Le tout. A la fois une femme, l’aimée. Un pays, celui qui vous manque : son soleil, ses chants, sa nature, son atmosphère, sa vie. C’est enfin toutes sortes de complicité, que vous ne trouvez que chez vos proches. L’humain de chez vous. Tout ce qui manque à un Etre vivant dans un paysage où toute complicité est meurtrie par d’infinies distances et l’isolement.
Vous écrivez, dans Notules de rêves :
Badiner avec l’épi de ta main dont les arabesques rutilantes de henné et de parfum suave barattent le désir.
Sentir les fourmillements nés de l’entrecroisement de nos doigts sur lesquels s’anime la géométrie énigmatique de la guezra maure et des mudra indiens.
Cueillir l’épi de ta main dont la digitalité turgescente se perd en ondées de feu dans l’allongée de ton bras au grain mordillant.
Le poète est amoureux !
Je suis effectivement très amoureux.
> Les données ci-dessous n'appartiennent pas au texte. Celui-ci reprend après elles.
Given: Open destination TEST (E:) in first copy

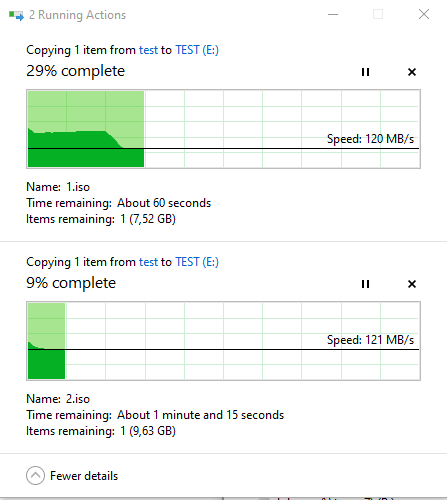Looking at the screenshot, I should tap(197, 50).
Une précision, peut-être : si on parle tant de l’amour, c’est parce que l’amour pose problème. On ne l’évoque pas pour la simple beauté du mot. Quand on aime, on voit à travers cet amour beaucoup de choses. Je parle beaucoup de la femme mais pour moi, elle est une sorte de médium. Elle médiatise à la fois le pays, le monde, les rapports complexes entre l’homme et la femme ; l’homme et le monde, etc. Pour moi, cet Amour est total. Dans le contexte de la Mauritanie, l’amour est vécu de façon très douloureuse. Un amour difficile à vivre et même à assumer, au regard des communautés qui vivent ensemble, d’une manière très complexe. L’amour dans cette situation revêt un visage qui n’est pas facile à cerner. C’est d’ailleurs l’objet du prochain recueil, Cherguiya*.
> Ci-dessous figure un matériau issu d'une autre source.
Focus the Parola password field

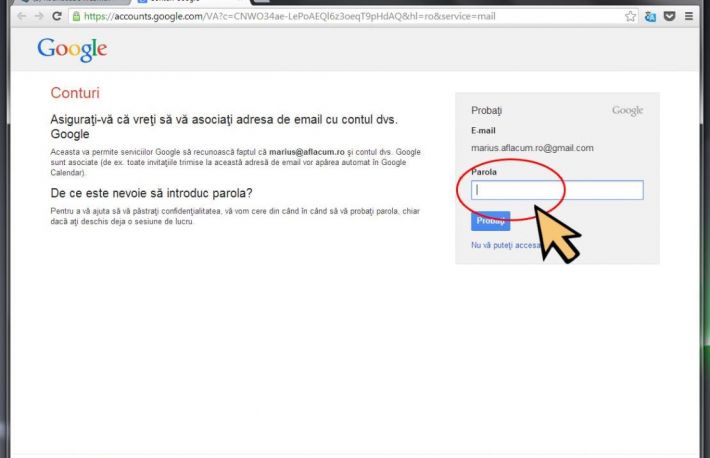[x=557, y=190]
Vous imaginez-vous dans le rôle d’homme politique ?
Non, je ne me définis pas comme politique. Même si on dit que tout le monde fait de la politique ; dès lors qu’on s’intéresse à la vie de la cité et qu’on s’interroge sur nos préoccupations.
En ce moment, le thème qui me semble le plus important, c’est celui de la mémoire. J’essaie de le cerner, à travers justement ce thème de l’amour. Car, même s’il est chanté par tous les poètes, il révèle un visage de terreur. Qui, du reste, n’est pas loin du contexte de la Mauritanie. D’où les libertés que je prends avec l’amour, pour évoquer la situation politique.
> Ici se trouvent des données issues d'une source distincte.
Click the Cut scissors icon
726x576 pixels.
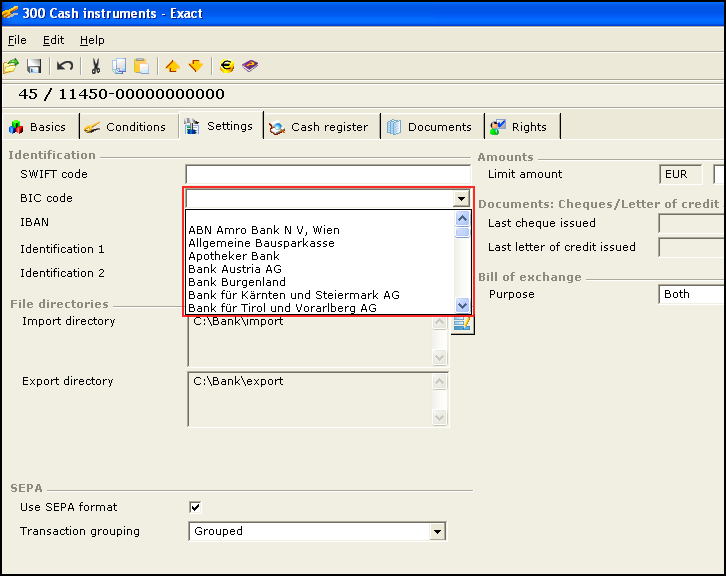(96, 66)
Revenons-en à la cherche. A quoi êtes-vous confronté en tant que chercheur ?
Ceux qui vivent en Afrique savent que les conditions ne sont pas toujours réunies pour ce genre d’activités. Qu’il s’agisse des institutions ou des conditions de la vie quotidienne. Il n’est pas facile de se ménager un espace, pour faire de la recherche.
L’Afrique a toujours été perçue comme un continent de l’oralité. Aujourd’hui, les connaissances du monde ne se transmettent plus qu’à travers l’écrit. N’est-ce pas curieux de voir les Etats africains se désintéresser du sauvetage de leurs cultures ?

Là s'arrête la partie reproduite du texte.